━━━ TASK MATERIAL ━━━
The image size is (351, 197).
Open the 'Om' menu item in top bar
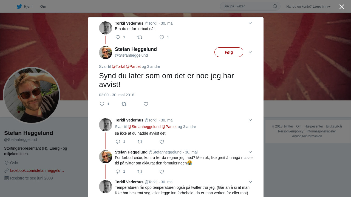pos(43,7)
━━━
━━━ TASK MATERIAL ━━━
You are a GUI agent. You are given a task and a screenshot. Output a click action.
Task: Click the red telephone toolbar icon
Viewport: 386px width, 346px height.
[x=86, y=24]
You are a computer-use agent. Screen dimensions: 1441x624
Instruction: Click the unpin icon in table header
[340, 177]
━━━
━━━ TASK MATERIAL ━━━
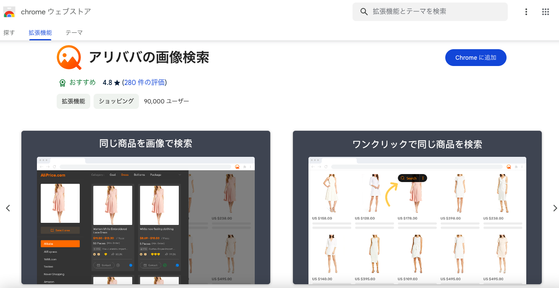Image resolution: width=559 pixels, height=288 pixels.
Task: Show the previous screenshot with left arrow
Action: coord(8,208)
━━━
**WHAT NEEDS TO BE DONE**
From the records above, print only the lines between the one holding "You are a GUI" and the one holding "You are a computer-use", inclusive, exactly as they stand.

**RESPONSE TO THIS EXERCISE**
You are a GUI agent. You are given a task and a screenshot. Output a click action.
Task: Click the red telephone toolbar icon
Viewport: 386px width, 346px height.
[x=86, y=24]
You are a computer-use agent. Screen dimensions: 1441x624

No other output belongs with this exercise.